# [What you are asked to do]
Reproduce each of the records below word for word, keeping every line and number unchanged.

# [Provided information]

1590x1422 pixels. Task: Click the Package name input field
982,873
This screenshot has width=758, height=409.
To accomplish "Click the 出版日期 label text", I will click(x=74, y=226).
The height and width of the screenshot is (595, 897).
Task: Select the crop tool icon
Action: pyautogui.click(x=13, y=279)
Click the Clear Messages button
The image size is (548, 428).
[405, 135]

# [Problem solution]
1590x1422 pixels. Task: Click the Package name input field
982,873
This screenshot has width=758, height=409.
To accomplish "Click the 出版日期 label text", I will click(x=74, y=226).
The height and width of the screenshot is (595, 897).
Task: Select the crop tool icon
Action: pyautogui.click(x=13, y=279)
Click the Clear Messages button
The image size is (548, 428).
[405, 135]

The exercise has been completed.